§ Task to carry out
Among the entries below, how many lines include the string "Funktion"? Answer with only the number.

§ Records provided
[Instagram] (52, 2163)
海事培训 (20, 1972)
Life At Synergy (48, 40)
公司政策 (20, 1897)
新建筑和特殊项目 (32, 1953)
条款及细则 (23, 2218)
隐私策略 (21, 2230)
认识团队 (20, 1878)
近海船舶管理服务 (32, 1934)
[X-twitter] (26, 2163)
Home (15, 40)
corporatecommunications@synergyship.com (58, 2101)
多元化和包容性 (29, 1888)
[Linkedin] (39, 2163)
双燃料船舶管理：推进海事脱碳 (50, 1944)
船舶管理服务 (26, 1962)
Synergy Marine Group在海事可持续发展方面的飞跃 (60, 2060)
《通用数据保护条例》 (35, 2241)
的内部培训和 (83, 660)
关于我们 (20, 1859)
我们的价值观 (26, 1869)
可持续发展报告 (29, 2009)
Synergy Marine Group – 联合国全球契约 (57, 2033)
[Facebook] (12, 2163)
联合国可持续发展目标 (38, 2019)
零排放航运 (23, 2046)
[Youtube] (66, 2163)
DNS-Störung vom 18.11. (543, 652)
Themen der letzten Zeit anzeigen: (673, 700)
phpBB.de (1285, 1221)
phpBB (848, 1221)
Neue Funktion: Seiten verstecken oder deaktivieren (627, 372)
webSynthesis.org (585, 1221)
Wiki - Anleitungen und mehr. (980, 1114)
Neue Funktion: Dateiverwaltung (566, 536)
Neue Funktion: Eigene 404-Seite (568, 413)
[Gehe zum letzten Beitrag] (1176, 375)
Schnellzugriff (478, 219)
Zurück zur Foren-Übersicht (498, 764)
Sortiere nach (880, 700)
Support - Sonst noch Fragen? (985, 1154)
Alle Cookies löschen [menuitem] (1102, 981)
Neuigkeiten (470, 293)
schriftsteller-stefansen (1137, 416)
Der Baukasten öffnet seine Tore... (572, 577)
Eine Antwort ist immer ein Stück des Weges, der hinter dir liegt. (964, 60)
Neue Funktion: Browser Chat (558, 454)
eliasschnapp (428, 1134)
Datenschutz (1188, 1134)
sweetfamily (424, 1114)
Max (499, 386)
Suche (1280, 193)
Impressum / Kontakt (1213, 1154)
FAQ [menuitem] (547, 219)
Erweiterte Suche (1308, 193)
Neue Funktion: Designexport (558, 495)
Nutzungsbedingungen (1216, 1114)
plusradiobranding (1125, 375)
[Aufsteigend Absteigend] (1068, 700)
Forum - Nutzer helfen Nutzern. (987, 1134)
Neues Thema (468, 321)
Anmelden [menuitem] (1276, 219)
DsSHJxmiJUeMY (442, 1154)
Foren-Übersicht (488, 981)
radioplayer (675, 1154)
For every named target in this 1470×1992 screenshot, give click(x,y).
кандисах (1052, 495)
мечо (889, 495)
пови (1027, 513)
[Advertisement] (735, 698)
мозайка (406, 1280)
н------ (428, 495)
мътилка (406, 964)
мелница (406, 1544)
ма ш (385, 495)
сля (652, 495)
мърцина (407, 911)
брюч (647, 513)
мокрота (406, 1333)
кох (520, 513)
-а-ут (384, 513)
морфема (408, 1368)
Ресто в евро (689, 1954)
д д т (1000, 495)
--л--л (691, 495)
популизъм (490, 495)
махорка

§ Result of this task
5